The most spectacular anchorage of the entire trip - in fact the most spectacular anchorage I've ever been in my life - was back in Icy Bay, but this time opposite Chenega Glacier. A mile or so from (and in full panoramic view of) the glacier's calving tidewater face we found safe anchorage (mentioned in the cruising guide) in about 35 feet, heaps of swinging room, good bottom, and the general current flow and wind kept most of the drifting ice pieces across the other side of the fiord. On the way in, we sailed right beside literally hundreds of seals basking on rafts of bobbing ice, getting some great photos. We dinged nearer to the glacier, landing the dingy 'safely' around behind a headland and dragged it well up on a rocky beach which we assumed would be well protected from any surge waves from the glacier, and climbed high up onto a ridge where we had the most incredible view of the glacier. We sat there entranced for ages, listening to the inner creaks, groans and thunder-like explosions emanating from within, and gazing in complete awe at the size of some of the hunks crashing down into the water, the immense walls of surf that rear up and radiate outwards. Just amazing. I also set up a time-lapse GoPro to capture all the hunks of ice breaking off and slowly parading their way out of the bay. Frustratingly, we were already half way back down the headland when we heard an even more impressive explosion behind us, and wishing we hadn't missed seeing it, rolled our eyes and carried on down to the dingy, untied it from the boulder and both dragged it (outboard and all) arduously back down towards the water's edge. We paused, waiting for a good break in the random sets of mini waves. I then noticed an usual tilt to the water in the bay. It didn't look like a wave, just the water level seemed to slope upwards away from us in a slight angle. As the huge surge of water started to reach the shallows in front of us though, it started to rear up…

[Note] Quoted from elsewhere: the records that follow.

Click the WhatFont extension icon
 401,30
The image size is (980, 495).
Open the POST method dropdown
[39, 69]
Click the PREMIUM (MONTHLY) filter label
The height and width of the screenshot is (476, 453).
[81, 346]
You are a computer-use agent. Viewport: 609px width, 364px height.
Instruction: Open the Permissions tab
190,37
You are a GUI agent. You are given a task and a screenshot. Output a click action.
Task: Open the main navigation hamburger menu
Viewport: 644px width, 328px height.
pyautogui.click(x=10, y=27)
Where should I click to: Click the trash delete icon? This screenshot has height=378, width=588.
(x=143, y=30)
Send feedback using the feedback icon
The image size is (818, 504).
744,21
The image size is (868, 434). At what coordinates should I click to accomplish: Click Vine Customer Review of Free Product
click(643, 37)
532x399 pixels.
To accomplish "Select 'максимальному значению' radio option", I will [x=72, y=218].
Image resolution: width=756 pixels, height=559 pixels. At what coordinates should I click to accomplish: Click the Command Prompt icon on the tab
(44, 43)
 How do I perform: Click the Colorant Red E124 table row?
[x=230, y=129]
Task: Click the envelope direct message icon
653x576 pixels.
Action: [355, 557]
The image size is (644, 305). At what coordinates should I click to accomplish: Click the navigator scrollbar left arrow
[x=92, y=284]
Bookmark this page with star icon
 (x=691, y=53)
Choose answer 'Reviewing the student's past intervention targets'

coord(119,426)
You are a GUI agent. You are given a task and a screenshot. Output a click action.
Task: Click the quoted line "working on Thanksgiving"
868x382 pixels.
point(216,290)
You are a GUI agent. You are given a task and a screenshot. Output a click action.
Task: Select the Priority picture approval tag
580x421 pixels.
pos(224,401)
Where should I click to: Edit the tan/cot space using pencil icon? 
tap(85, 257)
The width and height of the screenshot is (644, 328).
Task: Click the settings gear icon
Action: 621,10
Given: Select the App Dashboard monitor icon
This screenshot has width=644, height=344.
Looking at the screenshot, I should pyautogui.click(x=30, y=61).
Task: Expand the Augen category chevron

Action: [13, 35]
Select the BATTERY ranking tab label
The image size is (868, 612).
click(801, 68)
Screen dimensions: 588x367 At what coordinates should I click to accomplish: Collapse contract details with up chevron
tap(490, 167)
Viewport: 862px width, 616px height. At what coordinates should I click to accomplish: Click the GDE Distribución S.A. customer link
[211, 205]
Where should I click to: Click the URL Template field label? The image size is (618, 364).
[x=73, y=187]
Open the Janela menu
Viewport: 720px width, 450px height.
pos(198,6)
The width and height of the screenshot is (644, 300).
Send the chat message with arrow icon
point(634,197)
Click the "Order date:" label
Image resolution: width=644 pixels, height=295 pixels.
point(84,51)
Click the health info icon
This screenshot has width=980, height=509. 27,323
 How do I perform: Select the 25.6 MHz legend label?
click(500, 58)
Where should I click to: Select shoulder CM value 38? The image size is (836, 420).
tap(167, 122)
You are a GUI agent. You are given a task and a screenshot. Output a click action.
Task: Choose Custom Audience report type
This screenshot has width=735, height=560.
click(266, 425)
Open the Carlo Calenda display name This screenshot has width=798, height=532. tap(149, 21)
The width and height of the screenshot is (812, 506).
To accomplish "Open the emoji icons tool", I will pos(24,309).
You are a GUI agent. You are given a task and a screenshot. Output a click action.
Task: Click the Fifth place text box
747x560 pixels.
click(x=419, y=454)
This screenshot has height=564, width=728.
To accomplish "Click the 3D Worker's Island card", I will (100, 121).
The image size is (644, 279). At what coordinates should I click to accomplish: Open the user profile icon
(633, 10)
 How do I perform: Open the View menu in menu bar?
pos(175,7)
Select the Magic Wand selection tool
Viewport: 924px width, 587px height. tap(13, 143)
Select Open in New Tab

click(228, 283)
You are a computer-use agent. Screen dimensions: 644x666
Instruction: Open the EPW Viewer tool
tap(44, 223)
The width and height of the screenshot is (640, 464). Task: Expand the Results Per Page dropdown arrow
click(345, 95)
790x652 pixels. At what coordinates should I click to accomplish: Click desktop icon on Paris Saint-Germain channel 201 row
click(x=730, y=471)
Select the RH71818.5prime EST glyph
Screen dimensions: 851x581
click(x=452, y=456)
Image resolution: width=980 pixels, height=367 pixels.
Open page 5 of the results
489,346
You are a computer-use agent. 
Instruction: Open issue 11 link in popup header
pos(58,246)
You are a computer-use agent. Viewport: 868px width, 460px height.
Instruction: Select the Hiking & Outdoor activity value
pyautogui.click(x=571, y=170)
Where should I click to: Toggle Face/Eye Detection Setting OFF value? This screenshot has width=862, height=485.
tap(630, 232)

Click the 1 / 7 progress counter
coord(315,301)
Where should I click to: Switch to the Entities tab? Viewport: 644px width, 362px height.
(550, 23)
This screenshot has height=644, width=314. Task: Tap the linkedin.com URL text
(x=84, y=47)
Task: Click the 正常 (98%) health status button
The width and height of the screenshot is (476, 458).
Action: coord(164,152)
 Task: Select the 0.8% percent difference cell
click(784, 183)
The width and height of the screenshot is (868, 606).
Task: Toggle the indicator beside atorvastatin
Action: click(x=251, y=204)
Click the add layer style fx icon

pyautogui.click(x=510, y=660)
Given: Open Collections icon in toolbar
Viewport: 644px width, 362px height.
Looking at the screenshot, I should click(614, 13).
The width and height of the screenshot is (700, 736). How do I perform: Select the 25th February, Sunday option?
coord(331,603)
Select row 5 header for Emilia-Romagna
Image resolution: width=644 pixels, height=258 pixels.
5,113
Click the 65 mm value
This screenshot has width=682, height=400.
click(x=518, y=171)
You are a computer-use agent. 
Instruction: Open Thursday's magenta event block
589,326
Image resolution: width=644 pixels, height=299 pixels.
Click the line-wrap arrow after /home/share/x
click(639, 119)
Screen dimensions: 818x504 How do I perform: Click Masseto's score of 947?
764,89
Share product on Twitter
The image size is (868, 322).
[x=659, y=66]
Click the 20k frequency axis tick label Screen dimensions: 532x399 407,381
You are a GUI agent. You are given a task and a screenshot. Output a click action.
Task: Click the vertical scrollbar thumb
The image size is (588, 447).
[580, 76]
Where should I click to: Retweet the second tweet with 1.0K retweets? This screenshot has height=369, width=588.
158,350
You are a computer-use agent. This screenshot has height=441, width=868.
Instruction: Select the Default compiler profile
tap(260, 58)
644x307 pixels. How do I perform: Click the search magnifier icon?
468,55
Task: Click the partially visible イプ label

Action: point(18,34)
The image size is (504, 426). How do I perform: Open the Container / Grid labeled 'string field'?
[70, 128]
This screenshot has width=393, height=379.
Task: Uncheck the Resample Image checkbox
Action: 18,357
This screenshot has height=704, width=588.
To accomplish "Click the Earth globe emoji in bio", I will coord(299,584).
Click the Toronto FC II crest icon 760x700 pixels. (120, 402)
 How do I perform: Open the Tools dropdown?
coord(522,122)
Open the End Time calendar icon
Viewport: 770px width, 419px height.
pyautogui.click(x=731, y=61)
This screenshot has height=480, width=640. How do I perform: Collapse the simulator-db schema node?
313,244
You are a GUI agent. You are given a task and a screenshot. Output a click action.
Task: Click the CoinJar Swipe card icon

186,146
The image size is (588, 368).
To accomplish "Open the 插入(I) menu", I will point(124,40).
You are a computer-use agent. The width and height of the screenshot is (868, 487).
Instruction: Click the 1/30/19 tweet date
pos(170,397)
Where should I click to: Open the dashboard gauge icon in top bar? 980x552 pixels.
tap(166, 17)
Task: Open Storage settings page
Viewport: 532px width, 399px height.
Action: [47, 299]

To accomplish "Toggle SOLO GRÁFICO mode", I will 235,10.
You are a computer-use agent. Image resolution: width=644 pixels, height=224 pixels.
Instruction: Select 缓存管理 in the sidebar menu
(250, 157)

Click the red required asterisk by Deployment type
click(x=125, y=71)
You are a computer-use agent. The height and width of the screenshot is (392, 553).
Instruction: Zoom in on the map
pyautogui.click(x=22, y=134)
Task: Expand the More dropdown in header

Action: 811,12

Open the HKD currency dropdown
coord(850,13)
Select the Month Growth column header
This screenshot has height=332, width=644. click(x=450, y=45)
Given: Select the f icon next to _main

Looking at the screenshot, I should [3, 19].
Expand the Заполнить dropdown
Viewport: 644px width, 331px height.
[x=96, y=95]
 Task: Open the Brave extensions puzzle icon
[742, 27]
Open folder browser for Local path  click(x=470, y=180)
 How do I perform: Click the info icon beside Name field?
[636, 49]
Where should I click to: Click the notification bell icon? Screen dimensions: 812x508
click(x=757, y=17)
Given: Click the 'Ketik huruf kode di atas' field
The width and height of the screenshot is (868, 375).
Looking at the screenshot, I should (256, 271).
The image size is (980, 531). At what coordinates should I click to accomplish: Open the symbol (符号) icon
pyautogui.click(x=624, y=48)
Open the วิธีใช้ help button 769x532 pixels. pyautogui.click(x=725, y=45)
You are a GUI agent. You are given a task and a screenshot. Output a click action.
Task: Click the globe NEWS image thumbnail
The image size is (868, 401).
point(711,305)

I could see what was about to happen, and shouted to Jess "Take my camera and run!" hastily unshouldering my rather expensive and rather non-waterproof Pro DSLR and attached super telephoto lens. Jess stared at the growing wave and at me. "Take it and RUN!" She did, as I wound the end of the dingy's painter rope tightly around my hand. Filled with adrenaline, I then also started sprinting up the beach after Jess, somehow managing to tow the dingy uphill behind me at a run. The surf quickly caught up to the dingy, tossing aside boulders bigger than the one I'd tied the dingy off too. The white-water surge picked up the dingy (making it much easier for me to run) and together the wave, dingy and I quickly caught up to Jess who was still hurrying up the rocky beach. "Keep running - Run FASTER!". She did. The water caught up with me and was up around my knees (still running) when dingy was thrown sideways against the side of the chasm/inlet/headland, filled with surf and little rocks and almost inverted, but I managed to yank it back on track, somehow with the outboard fuel tank (and the now completely dislodged seat) still inside it. Moments later the wave drained away, and left us standing there stunned and stranded, an impossibly long way inland, with our dingy. "Damnit! How are we supposed to drag the dingy all the way back down to the water now!" we laughed, but it sure was an eye-opener for how powerful and unexpected these waves can be. The anchorage was excellent though, and all night (after a prawn/shrimp dinner) we could hear the glacier exploding, and laying in bed, we'd wait a minute or so before feeling the swell gently rock Teleport.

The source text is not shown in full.